Parents and grandparents are understandably
proud of the quick minds and impressive talents of their little ones. But let
me tell you about another quality, perhaps even more important. A grandmother
wrote to me and told me this story about her four-year-old granddaughter
It was Christmastime. Skylar had saved coins in
a piggy bank all year and decided to buy presents for her family with her
savings. But she also learned from announcements on television about a local
homeless shelter called "The Road House." She repeatedly asked her
mother what "homeless" meant and why those children needed coats and
warm clothes. The concept of people in such physical need deeply affected her.
Skylar’s mother took her to the store to buy
Christmas presents. But instead of buying for herself or her family, she
decided to use her savings for somebody at the shelter. They learned that there
was a little girl staying there about Skylar’s age, and she purchased a warm
coat, socks, gloves and crayons for the child. She also wanted to buy her a
doll (a "baby," as she called it), but when she discovered she didn't
have enough money, she left the doll behind. When Skylar got home, she selected
one of her own much-loved dolls to give away. The baby went into a box with the
She could hardly wait for Christmas. Skylar was
not thinking about Santa Claus or any presents she might be getting. She was
thinking only about going to the shelter and giving her carefully selected
gifts to a little girl she had never met.
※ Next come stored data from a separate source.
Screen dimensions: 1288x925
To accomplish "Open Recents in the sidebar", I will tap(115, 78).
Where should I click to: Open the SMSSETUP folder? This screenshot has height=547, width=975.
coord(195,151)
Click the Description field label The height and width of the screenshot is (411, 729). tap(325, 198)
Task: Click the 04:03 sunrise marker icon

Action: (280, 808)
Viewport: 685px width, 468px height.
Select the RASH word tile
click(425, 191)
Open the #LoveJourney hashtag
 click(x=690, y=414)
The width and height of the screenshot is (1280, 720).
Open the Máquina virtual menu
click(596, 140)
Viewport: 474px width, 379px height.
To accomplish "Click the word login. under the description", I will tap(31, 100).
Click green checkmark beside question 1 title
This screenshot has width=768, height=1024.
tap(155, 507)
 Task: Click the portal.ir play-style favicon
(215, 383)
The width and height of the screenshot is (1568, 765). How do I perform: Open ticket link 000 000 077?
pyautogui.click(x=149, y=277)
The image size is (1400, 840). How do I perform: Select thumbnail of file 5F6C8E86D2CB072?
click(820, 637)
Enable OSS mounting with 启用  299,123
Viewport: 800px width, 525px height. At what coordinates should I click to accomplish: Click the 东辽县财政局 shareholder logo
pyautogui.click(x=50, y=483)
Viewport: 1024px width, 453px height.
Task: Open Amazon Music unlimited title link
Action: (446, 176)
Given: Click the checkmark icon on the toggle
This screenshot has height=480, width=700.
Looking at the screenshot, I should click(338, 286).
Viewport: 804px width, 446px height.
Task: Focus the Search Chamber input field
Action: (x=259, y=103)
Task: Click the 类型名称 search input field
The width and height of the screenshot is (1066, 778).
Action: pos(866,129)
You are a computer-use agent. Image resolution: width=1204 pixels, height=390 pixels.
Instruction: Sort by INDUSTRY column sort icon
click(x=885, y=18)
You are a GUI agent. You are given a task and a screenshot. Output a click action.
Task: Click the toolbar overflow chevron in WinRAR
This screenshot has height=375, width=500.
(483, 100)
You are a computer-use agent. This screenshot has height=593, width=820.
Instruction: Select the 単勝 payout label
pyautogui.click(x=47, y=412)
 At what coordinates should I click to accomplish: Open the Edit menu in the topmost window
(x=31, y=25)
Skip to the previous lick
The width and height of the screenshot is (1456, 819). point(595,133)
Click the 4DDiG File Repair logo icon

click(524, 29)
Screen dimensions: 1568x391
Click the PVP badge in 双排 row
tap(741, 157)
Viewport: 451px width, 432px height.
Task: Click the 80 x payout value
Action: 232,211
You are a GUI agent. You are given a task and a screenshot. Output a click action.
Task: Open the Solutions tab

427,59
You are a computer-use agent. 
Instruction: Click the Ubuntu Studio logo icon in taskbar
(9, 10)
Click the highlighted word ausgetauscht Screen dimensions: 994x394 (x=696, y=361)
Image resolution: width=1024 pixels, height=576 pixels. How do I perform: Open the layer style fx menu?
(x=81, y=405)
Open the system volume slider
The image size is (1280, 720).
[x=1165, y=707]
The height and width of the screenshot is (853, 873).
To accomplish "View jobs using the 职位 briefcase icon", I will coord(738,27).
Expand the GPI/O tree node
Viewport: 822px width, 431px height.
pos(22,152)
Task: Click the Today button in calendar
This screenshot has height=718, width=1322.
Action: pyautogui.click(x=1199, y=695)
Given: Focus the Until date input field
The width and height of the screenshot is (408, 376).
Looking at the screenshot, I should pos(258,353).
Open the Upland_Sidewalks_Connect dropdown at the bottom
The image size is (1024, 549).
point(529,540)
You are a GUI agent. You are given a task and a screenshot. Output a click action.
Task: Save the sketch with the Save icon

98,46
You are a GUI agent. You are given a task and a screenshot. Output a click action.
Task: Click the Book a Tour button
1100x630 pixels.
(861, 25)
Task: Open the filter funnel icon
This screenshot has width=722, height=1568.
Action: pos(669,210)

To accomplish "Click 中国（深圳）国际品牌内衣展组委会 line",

On Christmas Eve she and her family finally
made the trip Skylar had been anticipating for so long. They drove to the
shelter. There she presented her Christmas box to a grateful child. She was so
filled with joy at truly touching someone else’s life that her family decided
to make the journey to the shelter an annual tradition.
"Perhaps it's good to have a beautiful
mind, but an even greater gift is to have a beautiful heart," says Nobel
Laureate John Nash ("A Beautiful Mind"). He would have appreciated
young Skylar’s heart.
Beautiful hearts don’t just happen. Nash calls
it a gift, but it’s a gift in the way that faith or hope or love are gifts. And
I’m convinced we have each been endowed with a beautiful heart. We may not
always see it. We may not even believe it. But it’s a gift that came with birth
and, every time we act selflessly, it grows a little.